Task inputs>
************

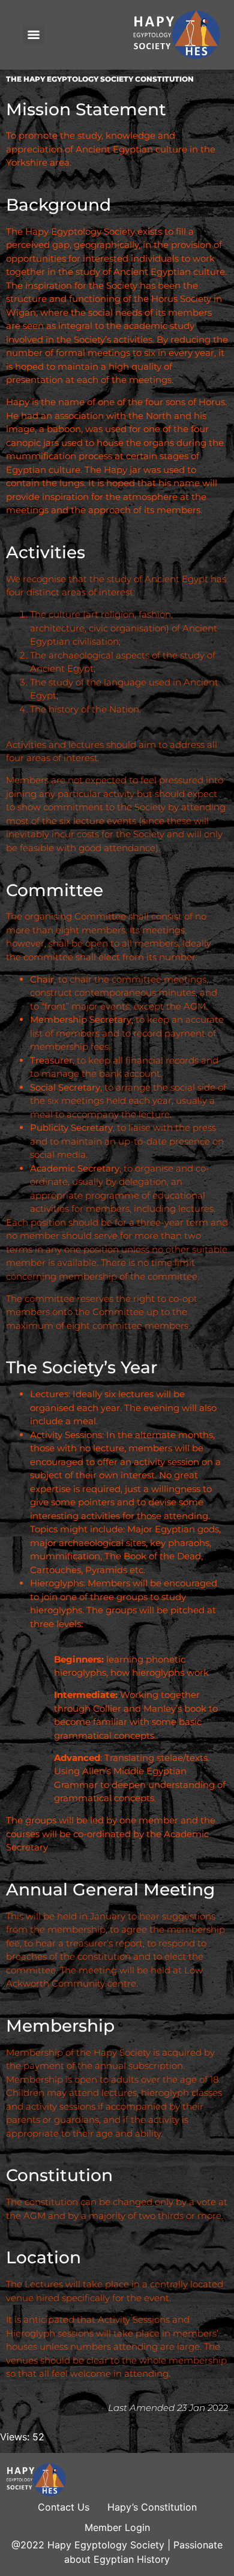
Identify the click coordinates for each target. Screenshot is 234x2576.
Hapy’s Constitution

************

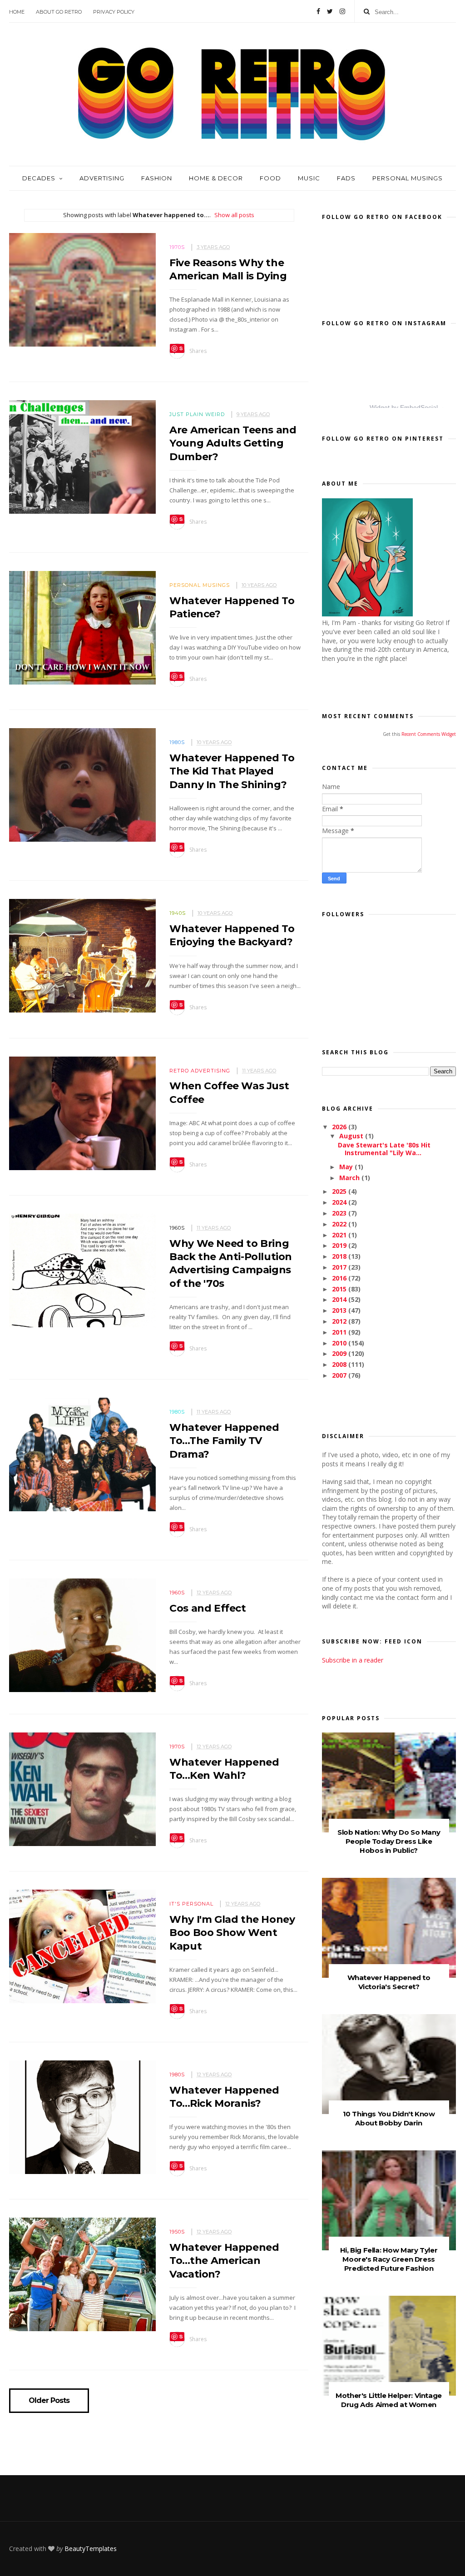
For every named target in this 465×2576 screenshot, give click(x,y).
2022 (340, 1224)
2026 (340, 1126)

************

What you have to do> Retype, in the same exact form, the lines of the material above from the line holding "Identify the click" through the line holding "Hapy’s Constitution".

Response>
Identify the click coordinates for each target. Screenshot is 234x2576.
Hapy’s Constitution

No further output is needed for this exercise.